Alexandria, Virginia ain’t exactly Trump Land. So I can’t imagine this being a good thing for his business. Maybe he should rename it, Major Kong’s Coffee.
There’s a corner liquor store, right at the end of the street I live on, so for years it was my go-to stop for beer, wine, booze, snacks, ice, any random thing we were out of, like a bottle of ketchup, etc. Super convenient.
The owner, who was almost always behind the counter, was a nice guy. A real hardcore Republican, but that was fine. Had a big display stand at one time with dozens of hardcover copies of George W. Bush’s biography for sale at one point. One time, toward the end of Obama’s presidency, he started bashing Obama while making small talk with me. I carefully said well, I appreciated how he brought the country back from the 2008 recession and saved the auto industry, since I had a job that relied on the auto industry doing well. He sort of shrugged, like saying “to each his own”. I thought it was odd a store owner would risk alienating half his customers like that, but no big deal.

== Data provided ==
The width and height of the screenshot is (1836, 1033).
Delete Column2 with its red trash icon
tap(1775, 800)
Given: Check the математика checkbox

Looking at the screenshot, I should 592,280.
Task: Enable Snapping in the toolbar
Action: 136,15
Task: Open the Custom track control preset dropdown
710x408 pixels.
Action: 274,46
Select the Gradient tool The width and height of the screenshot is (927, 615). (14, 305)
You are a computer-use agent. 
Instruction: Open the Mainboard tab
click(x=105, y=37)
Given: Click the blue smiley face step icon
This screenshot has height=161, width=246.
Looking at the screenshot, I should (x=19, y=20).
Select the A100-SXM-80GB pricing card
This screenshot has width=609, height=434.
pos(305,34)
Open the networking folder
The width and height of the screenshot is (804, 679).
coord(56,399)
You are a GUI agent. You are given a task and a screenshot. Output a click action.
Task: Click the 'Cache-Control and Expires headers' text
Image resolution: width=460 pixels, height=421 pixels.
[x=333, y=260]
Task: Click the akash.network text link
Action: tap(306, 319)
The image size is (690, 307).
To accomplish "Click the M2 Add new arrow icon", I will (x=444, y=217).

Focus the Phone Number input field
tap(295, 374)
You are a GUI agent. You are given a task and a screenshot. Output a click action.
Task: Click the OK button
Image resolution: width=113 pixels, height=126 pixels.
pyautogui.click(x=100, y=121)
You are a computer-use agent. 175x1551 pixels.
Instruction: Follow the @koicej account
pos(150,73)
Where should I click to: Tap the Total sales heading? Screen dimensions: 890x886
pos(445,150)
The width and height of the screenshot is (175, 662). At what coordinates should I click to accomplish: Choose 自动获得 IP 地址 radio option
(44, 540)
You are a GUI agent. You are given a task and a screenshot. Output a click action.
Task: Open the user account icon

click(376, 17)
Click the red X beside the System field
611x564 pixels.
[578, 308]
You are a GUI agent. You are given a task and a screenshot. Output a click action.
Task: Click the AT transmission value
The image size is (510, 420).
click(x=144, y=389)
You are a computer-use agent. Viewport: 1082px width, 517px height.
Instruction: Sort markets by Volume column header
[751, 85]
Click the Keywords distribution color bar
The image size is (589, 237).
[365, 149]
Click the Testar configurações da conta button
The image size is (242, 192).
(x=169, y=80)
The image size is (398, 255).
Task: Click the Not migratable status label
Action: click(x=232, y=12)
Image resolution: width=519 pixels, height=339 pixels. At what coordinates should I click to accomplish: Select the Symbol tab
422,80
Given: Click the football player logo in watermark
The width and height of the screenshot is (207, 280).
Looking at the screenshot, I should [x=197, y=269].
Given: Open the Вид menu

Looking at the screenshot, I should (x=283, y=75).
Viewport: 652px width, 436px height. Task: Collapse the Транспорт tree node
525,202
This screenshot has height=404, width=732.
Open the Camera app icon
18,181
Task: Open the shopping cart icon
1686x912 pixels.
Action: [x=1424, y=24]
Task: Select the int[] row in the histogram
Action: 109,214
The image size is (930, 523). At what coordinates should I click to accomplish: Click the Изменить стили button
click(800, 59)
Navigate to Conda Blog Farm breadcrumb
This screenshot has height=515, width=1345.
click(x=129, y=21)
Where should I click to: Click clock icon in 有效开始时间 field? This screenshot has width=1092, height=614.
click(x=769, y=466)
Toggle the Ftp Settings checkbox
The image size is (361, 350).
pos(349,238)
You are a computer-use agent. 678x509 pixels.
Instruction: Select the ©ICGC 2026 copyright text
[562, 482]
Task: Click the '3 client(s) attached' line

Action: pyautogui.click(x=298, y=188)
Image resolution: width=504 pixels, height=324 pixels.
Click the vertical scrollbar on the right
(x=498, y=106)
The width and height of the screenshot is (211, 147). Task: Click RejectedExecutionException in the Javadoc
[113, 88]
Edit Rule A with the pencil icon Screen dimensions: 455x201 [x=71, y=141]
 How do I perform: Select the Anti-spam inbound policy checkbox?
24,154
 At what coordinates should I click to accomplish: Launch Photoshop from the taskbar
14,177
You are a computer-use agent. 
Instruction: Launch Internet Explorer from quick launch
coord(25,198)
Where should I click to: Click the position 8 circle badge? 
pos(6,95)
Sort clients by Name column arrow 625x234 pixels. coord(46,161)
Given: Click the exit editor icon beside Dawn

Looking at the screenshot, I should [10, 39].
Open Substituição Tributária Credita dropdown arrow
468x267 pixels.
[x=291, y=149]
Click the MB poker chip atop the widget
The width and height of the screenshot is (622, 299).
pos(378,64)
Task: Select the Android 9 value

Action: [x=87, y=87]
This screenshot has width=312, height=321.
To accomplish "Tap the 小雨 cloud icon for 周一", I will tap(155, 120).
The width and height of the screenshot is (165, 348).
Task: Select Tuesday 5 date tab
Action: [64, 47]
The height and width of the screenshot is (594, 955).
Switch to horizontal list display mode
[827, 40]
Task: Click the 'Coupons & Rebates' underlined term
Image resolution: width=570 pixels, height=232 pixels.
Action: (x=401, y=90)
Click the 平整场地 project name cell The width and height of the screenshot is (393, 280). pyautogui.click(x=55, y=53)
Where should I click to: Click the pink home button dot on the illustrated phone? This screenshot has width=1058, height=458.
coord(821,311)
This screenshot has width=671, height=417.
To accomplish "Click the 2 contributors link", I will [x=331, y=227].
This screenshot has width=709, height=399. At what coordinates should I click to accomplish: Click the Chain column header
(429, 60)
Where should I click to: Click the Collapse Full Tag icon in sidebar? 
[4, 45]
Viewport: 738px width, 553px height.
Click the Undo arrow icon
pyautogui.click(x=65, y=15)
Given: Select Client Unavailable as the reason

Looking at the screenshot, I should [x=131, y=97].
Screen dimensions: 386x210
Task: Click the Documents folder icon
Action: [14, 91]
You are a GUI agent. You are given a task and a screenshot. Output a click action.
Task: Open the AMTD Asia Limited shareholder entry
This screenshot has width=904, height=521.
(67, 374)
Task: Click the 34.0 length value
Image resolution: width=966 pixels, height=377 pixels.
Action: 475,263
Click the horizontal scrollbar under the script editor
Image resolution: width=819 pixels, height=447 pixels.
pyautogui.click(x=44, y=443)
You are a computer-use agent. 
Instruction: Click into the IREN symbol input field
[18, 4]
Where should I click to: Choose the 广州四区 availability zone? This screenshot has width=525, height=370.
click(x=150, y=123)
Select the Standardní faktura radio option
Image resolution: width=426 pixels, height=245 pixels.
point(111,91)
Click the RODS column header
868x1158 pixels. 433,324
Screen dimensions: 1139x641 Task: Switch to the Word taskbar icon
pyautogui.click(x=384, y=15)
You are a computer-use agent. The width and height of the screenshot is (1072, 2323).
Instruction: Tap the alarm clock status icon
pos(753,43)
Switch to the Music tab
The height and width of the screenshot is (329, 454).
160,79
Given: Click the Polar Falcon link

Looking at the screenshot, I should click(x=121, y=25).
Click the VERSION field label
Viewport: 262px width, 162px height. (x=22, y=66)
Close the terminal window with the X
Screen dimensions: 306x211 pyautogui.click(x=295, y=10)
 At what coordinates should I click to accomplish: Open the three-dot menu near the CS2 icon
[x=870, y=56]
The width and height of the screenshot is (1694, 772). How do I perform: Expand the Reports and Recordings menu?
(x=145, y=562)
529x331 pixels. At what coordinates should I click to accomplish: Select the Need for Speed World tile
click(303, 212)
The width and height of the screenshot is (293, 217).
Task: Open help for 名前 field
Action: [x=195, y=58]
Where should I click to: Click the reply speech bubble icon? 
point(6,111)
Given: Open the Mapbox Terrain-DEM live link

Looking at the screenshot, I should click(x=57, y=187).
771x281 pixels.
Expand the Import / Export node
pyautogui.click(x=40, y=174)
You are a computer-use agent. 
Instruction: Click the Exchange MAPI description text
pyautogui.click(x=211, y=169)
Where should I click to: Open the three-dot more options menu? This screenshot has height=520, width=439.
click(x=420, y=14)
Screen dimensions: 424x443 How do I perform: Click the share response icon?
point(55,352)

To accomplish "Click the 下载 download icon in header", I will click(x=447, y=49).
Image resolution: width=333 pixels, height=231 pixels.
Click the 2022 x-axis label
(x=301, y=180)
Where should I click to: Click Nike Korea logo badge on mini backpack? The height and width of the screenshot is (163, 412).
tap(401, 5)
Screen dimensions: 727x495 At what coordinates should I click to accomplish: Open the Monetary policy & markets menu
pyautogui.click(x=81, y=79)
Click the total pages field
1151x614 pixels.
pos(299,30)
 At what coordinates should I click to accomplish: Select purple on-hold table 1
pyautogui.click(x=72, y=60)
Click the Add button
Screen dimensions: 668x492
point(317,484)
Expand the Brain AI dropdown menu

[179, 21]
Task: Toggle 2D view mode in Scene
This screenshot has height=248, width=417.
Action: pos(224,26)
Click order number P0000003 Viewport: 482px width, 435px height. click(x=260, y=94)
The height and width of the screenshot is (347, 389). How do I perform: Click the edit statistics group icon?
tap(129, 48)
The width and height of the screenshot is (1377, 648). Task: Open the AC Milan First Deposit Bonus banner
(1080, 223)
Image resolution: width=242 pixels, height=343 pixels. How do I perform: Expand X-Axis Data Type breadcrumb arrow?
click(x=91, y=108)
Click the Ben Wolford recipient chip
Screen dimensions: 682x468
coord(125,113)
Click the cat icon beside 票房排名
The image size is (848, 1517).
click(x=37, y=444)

== Prompt 1 ==
Rename "liquor store" to "convenience store" in the liquor store passage, then write out the portion between "There’s a corner" and "etc. Super convenient.", inclusive, with that change made.
== Prompt 2 ==
Name every U.S. president mentioned in the liquor store passage.

== Written answer 1 ==
There’s a corner convenience store, right at the end of the street I live on, so for years it was my go-to stop for beer, wine, booze, snacks, ice, any random thing we were out of, like a bottle of ketchup, etc. Super convenient.

== Written answer 2 ==
Trump, George W. Bush, Obama